The UHL spokesperson said the hospital strives to ensure “that every person who dies in our care does so privately, with dignity and surrounded by those closest to them”.

“This can be hugely challenging in a busy acute hospital like UHL, which routinely operates above its bed capacity,” he added.

The spokesperson said “less than half” (approximately 46 per cent) of UHL’s 530 inpatient beds are in single rooms and “everyone of these beds is in demand and the requirement for single rooms has risen significantly since the start of the Covid-19 pandemic”.

The spokesperson added that staff are required to make difficult decisions around provision of single rooms, as the rooms are also “required for proper infection prevention and control; where patients are immunocompromised, and have other complex medical or social care needs”.

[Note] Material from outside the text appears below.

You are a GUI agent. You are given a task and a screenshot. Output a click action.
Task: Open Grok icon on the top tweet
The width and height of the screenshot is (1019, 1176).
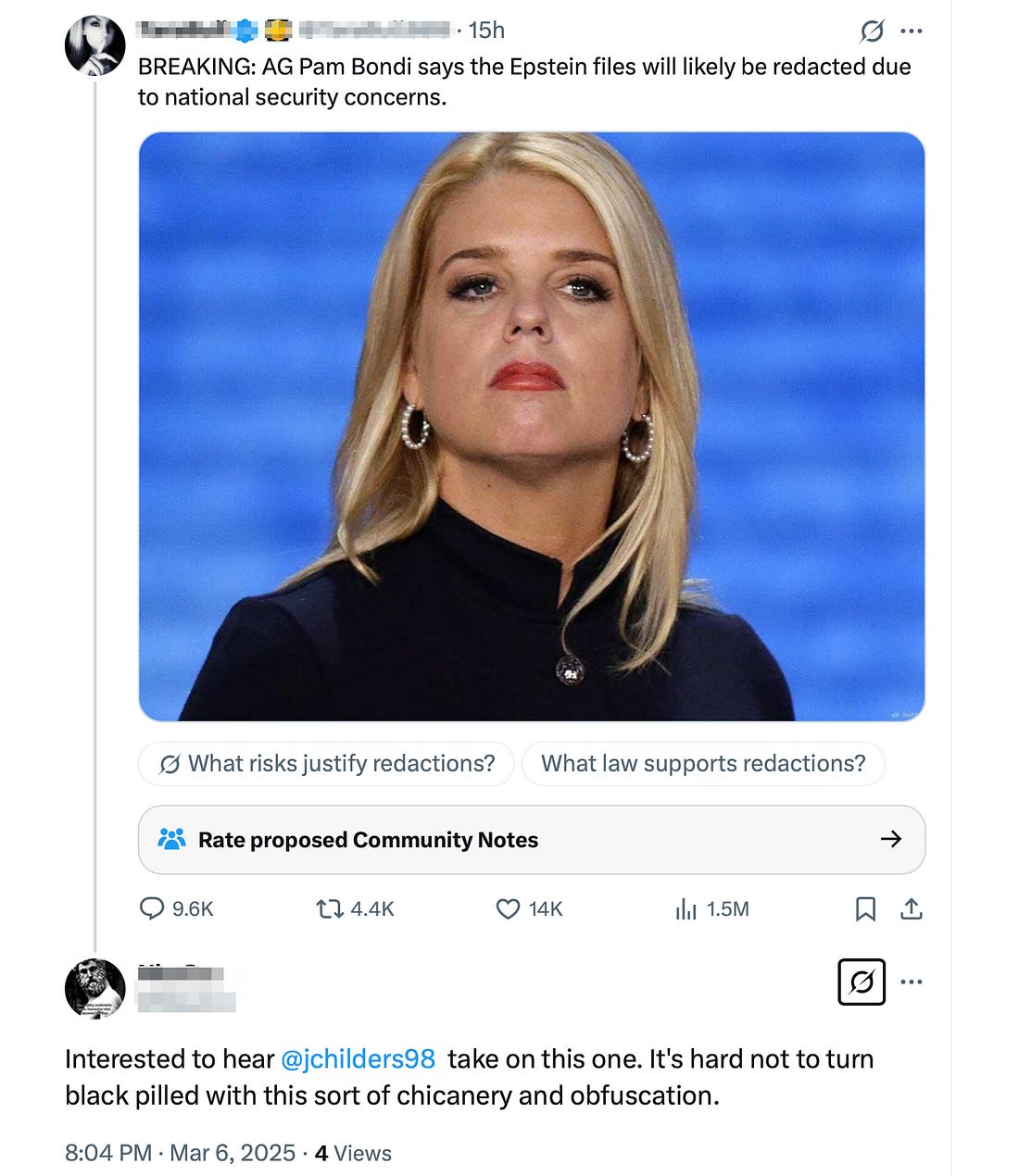(872, 31)
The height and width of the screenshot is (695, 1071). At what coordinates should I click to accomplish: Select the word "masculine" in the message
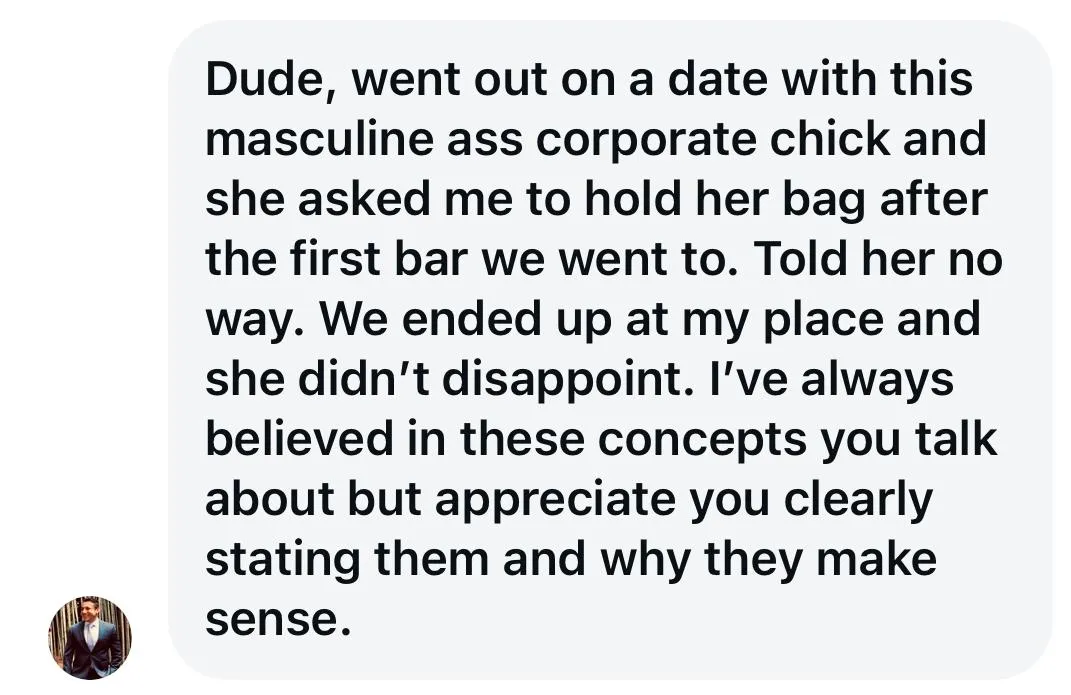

UHL said it is “providing additional end-of-life training” for staff, and that due to increased bed capacity in recent years, the percentage of people who died in a single room in the hospital increased from 64 per cent (2018) to 74 per cent (2021).

UHL’s clinical director, Professor Brian Lenihan, said last June that the hospital requires at least 200 additional beds to adequately deal with a “staggering” number of patients attending its ED.

A damning report published in June by the Health and Information Quality Authority (Hiqa) said chronic overcrowding and significant nurse and bed shortages at UHL’s ED was putting patients at risk of harm, as well as compromising their dignity and confidentiality.

Ms Moloney summed up the mood locally: “Seven years on and nothing has changed – in fact it appears to have got worse.”